_What to produce_:
Produce an exact copy of the line containing "You are a computer-use agent. 788x605 pixels." and of every line after it in the material below, ending with the final line.

_Dataset records_:
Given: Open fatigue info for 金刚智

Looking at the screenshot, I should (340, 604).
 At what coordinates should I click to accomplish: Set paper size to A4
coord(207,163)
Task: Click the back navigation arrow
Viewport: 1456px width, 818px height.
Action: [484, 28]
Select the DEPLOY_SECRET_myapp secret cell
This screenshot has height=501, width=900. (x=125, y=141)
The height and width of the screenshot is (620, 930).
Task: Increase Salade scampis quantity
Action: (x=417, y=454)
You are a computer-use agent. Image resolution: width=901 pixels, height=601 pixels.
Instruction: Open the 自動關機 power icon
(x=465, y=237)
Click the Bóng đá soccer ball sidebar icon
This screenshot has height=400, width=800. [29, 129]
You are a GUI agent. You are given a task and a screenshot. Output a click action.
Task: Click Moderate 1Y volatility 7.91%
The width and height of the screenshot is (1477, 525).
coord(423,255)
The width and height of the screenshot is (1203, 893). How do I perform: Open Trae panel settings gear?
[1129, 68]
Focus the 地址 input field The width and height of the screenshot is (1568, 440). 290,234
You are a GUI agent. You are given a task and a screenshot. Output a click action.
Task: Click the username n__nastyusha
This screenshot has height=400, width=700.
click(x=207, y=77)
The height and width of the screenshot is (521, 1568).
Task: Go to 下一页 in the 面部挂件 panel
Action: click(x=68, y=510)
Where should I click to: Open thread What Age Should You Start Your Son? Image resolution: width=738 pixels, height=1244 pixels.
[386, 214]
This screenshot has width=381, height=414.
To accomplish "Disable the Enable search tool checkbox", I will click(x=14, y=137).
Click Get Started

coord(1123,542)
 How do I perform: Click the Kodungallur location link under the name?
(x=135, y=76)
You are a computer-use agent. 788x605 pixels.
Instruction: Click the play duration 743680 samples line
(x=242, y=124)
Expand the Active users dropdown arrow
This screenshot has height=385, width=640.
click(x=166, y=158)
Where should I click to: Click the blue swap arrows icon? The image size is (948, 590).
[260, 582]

_Solution below_:
You are a computer-use agent. 788x605 pixels.
Instruction: Click the play duration 743680 samples line
(x=242, y=124)
Expand the Active users dropdown arrow
This screenshot has height=385, width=640.
click(x=166, y=158)
Where should I click to: Click the blue swap arrows icon? The image size is (948, 590).
[260, 582]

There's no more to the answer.